● **DIRECTIONS FOR THIS TASK**
Repeat exactly the opening lines of the records, ending with the line that contains "Uncheck the Оплата".

● **DATA**

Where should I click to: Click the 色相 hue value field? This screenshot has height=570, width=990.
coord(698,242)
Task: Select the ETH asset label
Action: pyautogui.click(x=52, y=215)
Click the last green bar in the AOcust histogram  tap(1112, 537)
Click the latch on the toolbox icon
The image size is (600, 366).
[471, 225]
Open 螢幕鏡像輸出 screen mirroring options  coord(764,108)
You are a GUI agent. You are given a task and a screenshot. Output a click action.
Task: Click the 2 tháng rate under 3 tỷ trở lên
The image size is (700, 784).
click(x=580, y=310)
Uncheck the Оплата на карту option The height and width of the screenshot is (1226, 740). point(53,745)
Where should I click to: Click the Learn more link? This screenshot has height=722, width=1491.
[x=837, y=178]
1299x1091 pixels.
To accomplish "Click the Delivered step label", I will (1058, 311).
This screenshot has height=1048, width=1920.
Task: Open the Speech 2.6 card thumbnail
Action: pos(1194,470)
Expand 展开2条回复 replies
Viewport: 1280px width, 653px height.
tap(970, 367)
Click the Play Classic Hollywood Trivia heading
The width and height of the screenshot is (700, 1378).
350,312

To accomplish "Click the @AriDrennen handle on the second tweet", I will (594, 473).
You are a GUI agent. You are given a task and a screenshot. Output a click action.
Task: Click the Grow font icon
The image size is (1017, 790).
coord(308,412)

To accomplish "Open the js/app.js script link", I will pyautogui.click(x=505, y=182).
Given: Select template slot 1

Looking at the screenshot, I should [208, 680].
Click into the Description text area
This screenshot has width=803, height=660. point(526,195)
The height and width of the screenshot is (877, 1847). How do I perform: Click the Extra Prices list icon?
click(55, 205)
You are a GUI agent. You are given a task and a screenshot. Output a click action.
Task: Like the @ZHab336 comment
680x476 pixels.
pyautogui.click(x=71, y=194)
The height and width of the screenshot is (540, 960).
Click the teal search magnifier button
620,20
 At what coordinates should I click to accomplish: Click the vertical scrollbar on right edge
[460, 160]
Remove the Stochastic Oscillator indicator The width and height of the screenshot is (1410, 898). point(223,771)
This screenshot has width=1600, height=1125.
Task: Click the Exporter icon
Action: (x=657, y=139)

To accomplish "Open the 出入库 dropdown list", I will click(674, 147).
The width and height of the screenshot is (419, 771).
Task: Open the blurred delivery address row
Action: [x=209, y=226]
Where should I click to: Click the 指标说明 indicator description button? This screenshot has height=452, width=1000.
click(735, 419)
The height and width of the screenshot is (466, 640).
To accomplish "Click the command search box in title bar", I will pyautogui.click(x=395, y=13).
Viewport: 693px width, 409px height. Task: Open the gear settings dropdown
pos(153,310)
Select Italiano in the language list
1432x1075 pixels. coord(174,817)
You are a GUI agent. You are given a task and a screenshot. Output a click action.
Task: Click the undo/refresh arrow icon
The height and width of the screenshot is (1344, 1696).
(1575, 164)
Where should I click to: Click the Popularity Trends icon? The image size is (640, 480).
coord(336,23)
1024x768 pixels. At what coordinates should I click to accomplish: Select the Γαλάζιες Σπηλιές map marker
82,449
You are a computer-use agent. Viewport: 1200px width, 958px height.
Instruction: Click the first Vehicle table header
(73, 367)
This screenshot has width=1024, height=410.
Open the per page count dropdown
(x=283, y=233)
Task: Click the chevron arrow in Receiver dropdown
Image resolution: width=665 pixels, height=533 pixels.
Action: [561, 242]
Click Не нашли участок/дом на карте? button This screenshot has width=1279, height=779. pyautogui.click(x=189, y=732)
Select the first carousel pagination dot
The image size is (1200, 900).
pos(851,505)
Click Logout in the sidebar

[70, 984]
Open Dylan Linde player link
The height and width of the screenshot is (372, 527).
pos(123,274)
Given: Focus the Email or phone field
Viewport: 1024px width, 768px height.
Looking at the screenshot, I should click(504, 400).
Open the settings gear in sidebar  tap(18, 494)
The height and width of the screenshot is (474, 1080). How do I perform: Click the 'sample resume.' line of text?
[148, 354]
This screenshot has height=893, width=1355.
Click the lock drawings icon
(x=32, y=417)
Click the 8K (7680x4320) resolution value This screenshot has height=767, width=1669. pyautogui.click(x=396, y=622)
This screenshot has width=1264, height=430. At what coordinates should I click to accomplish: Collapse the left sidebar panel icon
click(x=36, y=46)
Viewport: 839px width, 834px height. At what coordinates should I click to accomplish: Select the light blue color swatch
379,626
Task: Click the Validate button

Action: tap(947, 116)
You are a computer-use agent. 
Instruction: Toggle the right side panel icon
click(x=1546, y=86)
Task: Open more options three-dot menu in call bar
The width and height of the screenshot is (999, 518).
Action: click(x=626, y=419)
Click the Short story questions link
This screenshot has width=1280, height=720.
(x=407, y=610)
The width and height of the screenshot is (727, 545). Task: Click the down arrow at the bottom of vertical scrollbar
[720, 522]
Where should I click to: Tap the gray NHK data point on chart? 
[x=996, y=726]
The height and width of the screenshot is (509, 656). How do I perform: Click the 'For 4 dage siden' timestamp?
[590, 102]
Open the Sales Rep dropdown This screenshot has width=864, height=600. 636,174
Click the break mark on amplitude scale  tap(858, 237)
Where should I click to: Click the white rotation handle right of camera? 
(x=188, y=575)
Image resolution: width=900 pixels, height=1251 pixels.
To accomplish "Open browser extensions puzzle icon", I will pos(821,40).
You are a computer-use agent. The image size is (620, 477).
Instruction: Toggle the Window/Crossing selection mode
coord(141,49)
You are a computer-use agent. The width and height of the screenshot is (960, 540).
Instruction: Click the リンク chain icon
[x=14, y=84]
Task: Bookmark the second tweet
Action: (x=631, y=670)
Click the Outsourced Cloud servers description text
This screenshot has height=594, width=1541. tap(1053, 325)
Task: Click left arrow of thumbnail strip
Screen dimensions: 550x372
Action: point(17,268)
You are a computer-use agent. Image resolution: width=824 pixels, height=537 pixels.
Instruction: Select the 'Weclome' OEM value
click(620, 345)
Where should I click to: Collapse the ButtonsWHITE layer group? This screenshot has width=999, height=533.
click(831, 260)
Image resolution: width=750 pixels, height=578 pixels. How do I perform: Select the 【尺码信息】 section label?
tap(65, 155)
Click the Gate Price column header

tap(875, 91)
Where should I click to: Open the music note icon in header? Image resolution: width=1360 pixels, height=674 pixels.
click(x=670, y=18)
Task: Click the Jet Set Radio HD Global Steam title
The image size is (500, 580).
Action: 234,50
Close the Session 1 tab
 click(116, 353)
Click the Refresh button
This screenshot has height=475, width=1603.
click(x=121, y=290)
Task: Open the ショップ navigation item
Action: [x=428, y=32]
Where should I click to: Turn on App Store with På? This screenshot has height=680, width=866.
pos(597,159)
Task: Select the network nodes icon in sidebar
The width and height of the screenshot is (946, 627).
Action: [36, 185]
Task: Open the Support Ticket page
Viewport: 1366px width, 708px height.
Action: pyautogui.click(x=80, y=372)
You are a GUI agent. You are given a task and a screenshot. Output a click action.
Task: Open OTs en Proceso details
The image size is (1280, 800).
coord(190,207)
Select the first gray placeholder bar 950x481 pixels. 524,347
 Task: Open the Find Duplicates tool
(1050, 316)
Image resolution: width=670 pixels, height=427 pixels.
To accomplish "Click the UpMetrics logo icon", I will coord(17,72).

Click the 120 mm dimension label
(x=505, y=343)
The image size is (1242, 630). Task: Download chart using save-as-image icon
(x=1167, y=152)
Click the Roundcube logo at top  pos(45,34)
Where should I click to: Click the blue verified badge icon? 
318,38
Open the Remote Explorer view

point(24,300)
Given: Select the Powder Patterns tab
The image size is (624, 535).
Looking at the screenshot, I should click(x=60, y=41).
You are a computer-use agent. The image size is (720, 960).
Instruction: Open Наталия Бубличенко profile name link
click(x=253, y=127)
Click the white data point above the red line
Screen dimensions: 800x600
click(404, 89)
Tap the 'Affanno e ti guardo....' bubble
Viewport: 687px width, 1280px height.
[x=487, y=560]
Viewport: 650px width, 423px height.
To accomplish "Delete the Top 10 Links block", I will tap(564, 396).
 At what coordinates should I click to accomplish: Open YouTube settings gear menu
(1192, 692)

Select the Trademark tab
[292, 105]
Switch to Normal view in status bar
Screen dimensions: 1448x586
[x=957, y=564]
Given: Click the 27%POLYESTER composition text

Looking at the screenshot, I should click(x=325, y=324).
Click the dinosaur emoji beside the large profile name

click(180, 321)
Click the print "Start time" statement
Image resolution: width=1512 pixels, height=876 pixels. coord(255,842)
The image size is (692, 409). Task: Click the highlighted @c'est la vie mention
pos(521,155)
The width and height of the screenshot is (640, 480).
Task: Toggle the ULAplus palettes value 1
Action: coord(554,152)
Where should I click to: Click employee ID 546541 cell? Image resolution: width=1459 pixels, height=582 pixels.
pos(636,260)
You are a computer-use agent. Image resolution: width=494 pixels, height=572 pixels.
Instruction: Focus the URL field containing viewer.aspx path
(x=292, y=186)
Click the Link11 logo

● **EXPECTED ANSWER**
Where should I click to: Click the 色相 hue value field? This screenshot has height=570, width=990.
coord(698,242)
Task: Select the ETH asset label
Action: pyautogui.click(x=52, y=215)
Click the last green bar in the AOcust histogram  tap(1112, 537)
Click the latch on the toolbox icon
The image size is (600, 366).
[471, 225]
Open 螢幕鏡像輸出 screen mirroring options  coord(764,108)
You are a GUI agent. You are given a task and a screenshot. Output a click action.
Task: Click the 2 tháng rate under 3 tỷ trở lên
The image size is (700, 784).
click(x=580, y=310)
Uncheck the Оплата на карту option The height and width of the screenshot is (1226, 740). point(53,745)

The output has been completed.